Johnny encogió sus huesudos hombros y luego se reajustó las gafas, diciendo:
—¡Tal vez! Pero a mí, la verdad, me pareció ver algo extraño en sus maneras.
Doc Savage y sus cinco amigos continuaron pasando lentamente por las cercanías de la cámara acorazada del buque.
No querían exponerse a correr riesgo alguno. El valor de los diamantes que llevaban a bordo, representaba una suma tan colosal, que se habría podido comprar con ella cualquier país.
Por eso era verosímil que un grupo osado de ladrones, intentara violar la cámara acorazada del Cameronic.
Nada de esto ocurrió, por fortuna. El gigantesco gentleman de las patillas blancas, no apareció por ninguna parte. Y entre gritos y trompetazos discordes de los indígenas, la escalerilla fue quitada.
Sonaron los pitos y silbatos, y el buque tan brillantemente iluminado, empezó a retroceder, pareciendo arrastrar también porte de las aceitosas aguas del puerto.
Doc Savage, acompañado de Long Tom, se dirigió al gabinete de radiotelegrafía del buque. Allí, redactó Doc un mensaje, examinando, mientras lo hacía, detenidamente, el extraño cinturón de las insignias de capitán.

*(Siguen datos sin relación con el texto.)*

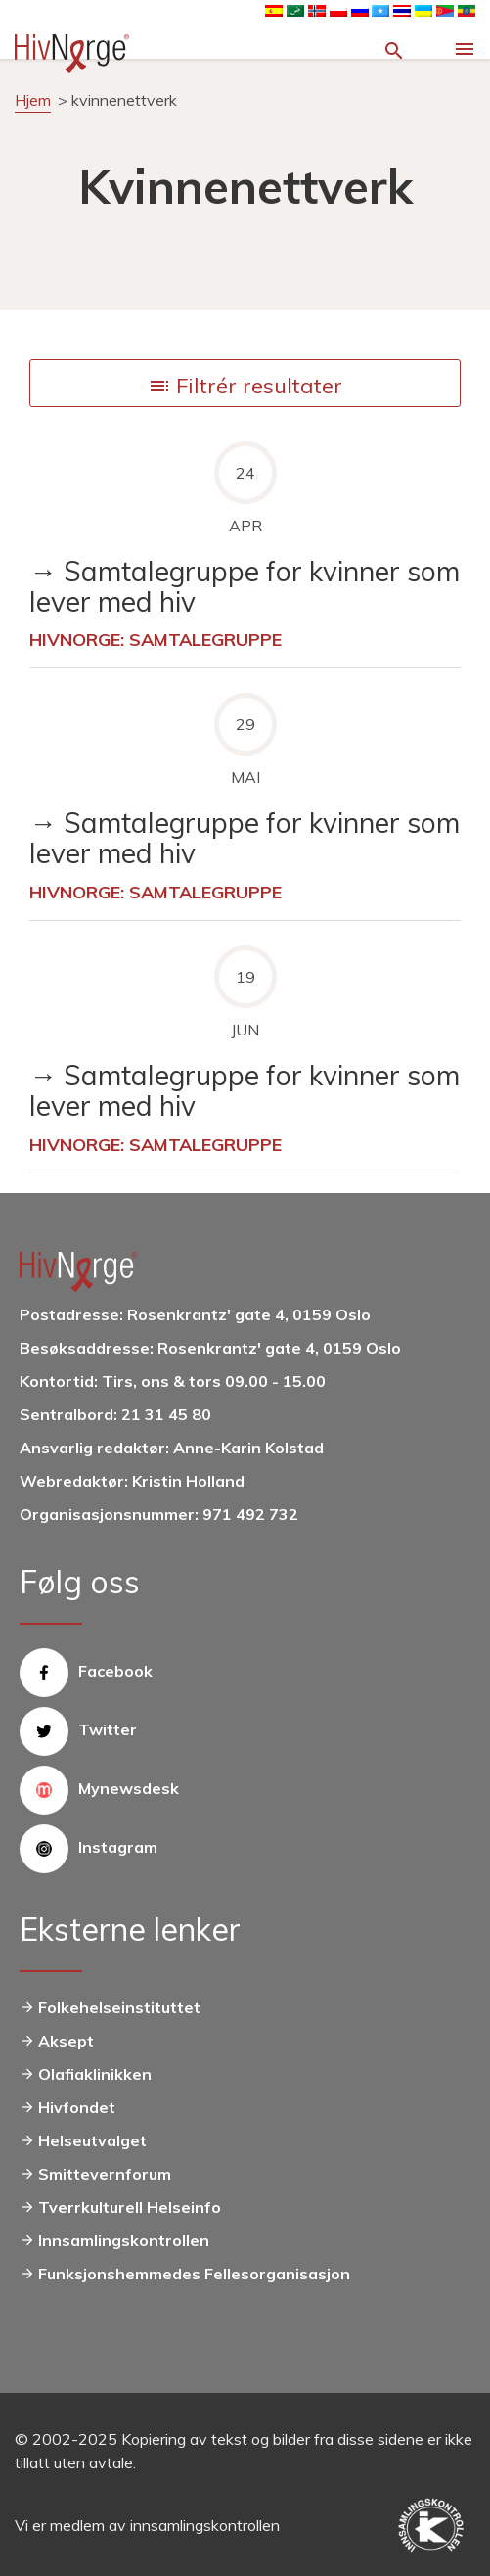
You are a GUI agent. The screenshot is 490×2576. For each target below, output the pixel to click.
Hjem (33, 100)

—¿Qué vas a hacer? —preguntó Long Tom.
Doc le tendió el radiograma, que decía:
Inspector jefe de Scotland Yard. Londres.
Quizás ustedes pudieran suministrarnos datos paradero actual siguientes buques: Sea Sylph Stop, Henryetta Stop, U. S. S. Voyager Stop, Queen Neptuno Stop. Golham Helle Stop. Envíeme radio administración vapor Cameronic.
Doc Savage.
Long Tom se rascó pensativamente la cabeza, cubierta de finos cabellos, y preguntó:
—¿Crees que poniéndonos en contacto con los buques que se citan en el cinturón, se arrojará alguna luz sobre el misterio?
—Yo creo que la respuesta de Scotland Yard a este radiograma mío nos pondrá sobre la pista de algo infinitamente más horrible que nuestras actuales dificultades y peligros —repuso lentamente Doc.
—¿Qué quieres decir?
—Yo he oído hablar de la mayoría de esos buques, y lo que he oído… me hace sospechar algo terrible. Ya nos enteraremos de algo más concreto, una vez que recibamos la respuesta a mi radio, desde Scotland Yard.
Subieron a la cubierta, una vez transmitido el despacho con carácter urgente.
Las luces de Alejandría se iban perdiendo en la distancia, en la noche cálida y serena. Monk y los otros se unieron a Doc.
Juntos iniciaron una conversación junto a la borda, hablando acerca de sí peligros e inquietudes quedarían o no en tierra, tras ellos.
El Cameronic adquirió poco después una marcha suave, serena, lenta, porque los pasajeros, turistas en su mayor parte, habían pasado una jornada muy agitada, visitando las partes más notables de la ciudad, y se retiraron pronto a descansar.
El buque araba con su quilla las aguas a través de la noche callada y serena.
Esto le daba el aspecto de un inmenso ataúd, brillantemente iluminado.
La atmósfera del buque, el ambiente tenía también algo de tumba por el silencio y la quietud que envolvían al buque, tan nuevo y flamante, dando la impresión de que hacían un viaje hacia las regiones de la Muerte.
Y sólo cuando el lejano faro del Cabo de Figs se convirtió en un ojo mortecino y parpadeante en la distancia, se decidieron Doc y sus ayudantes a retirarse a sus camarotes.